(Task goal)
Return the lines of the records word for word, starting at the line containing "Where should I" and ending at the last line of the records. Leave the pictures out of your answer.

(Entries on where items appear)
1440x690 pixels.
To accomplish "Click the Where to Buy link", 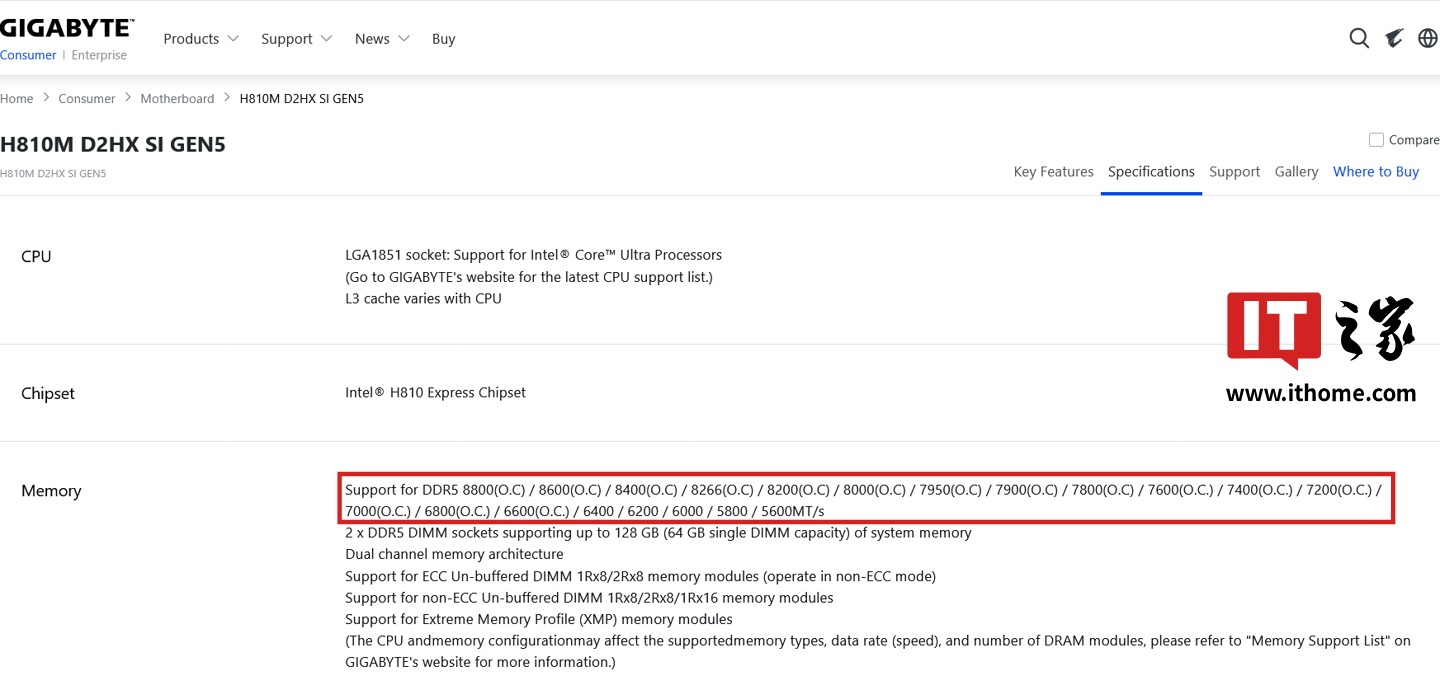I will pyautogui.click(x=1376, y=172).
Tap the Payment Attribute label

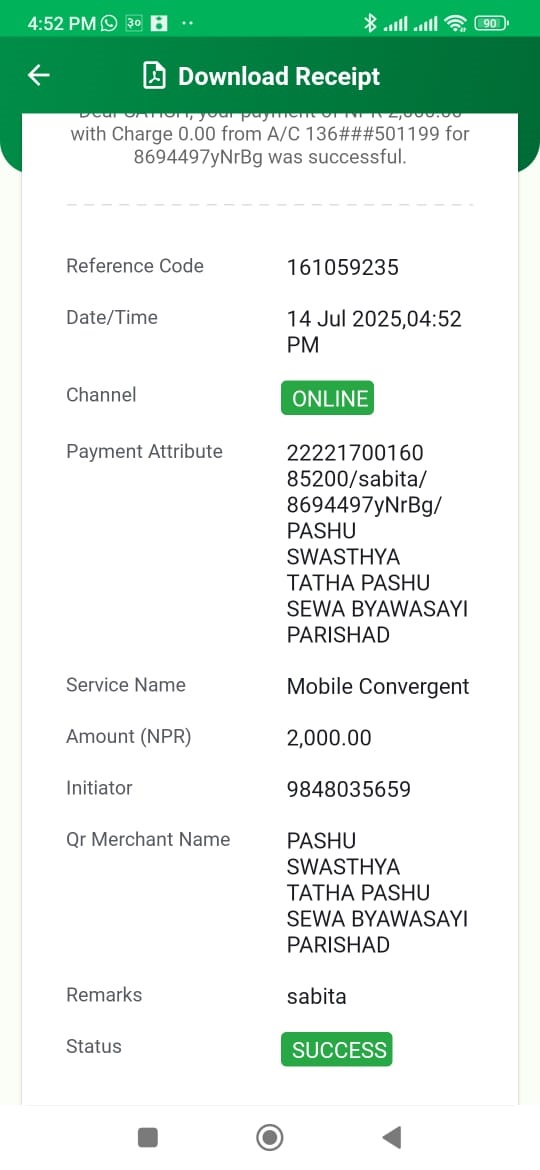point(145,451)
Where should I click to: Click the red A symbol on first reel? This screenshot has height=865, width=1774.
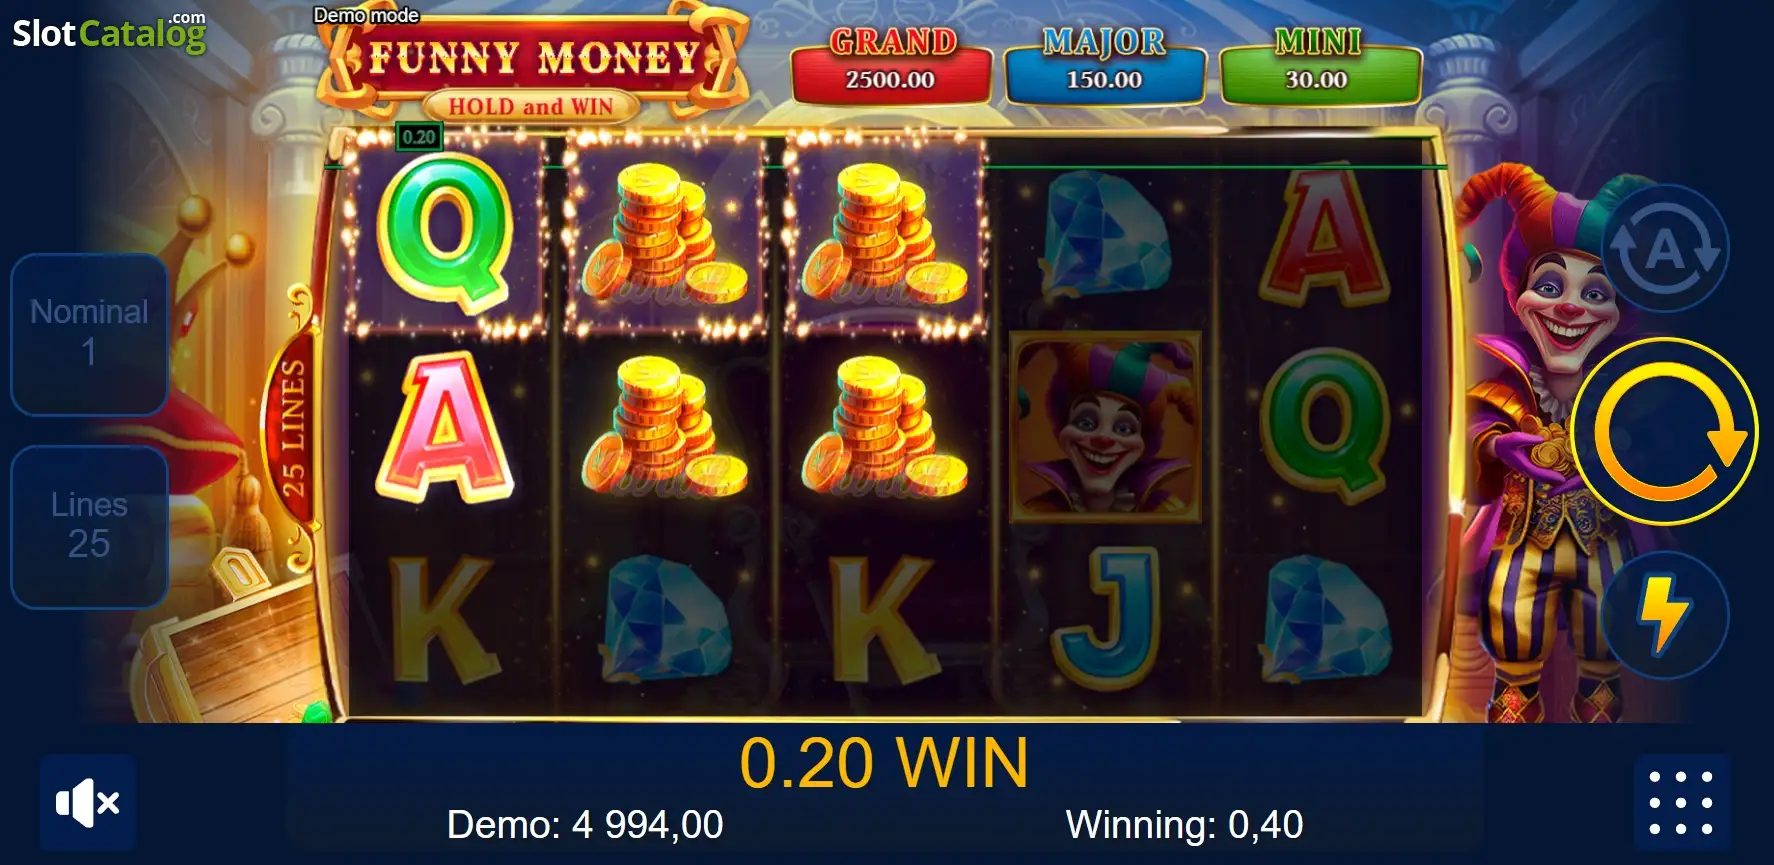point(445,428)
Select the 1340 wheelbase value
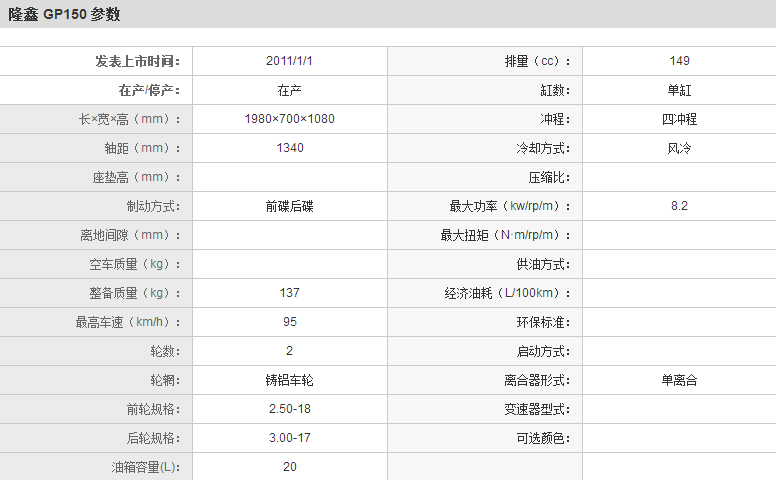 289,148
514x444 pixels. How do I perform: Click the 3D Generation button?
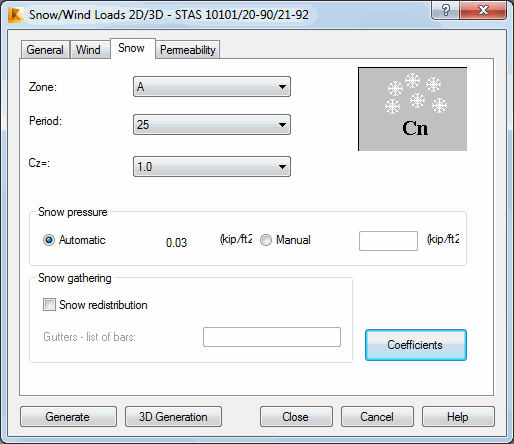coord(173,417)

(Completed exercise)
Where should I click to: Click the red A symbol on first reel? This screenshot has height=865, width=1774.
point(445,428)
Select the 1340 wheelbase value
 289,148
514x444 pixels. How do I perform: Click the 3D Generation button?
coord(173,417)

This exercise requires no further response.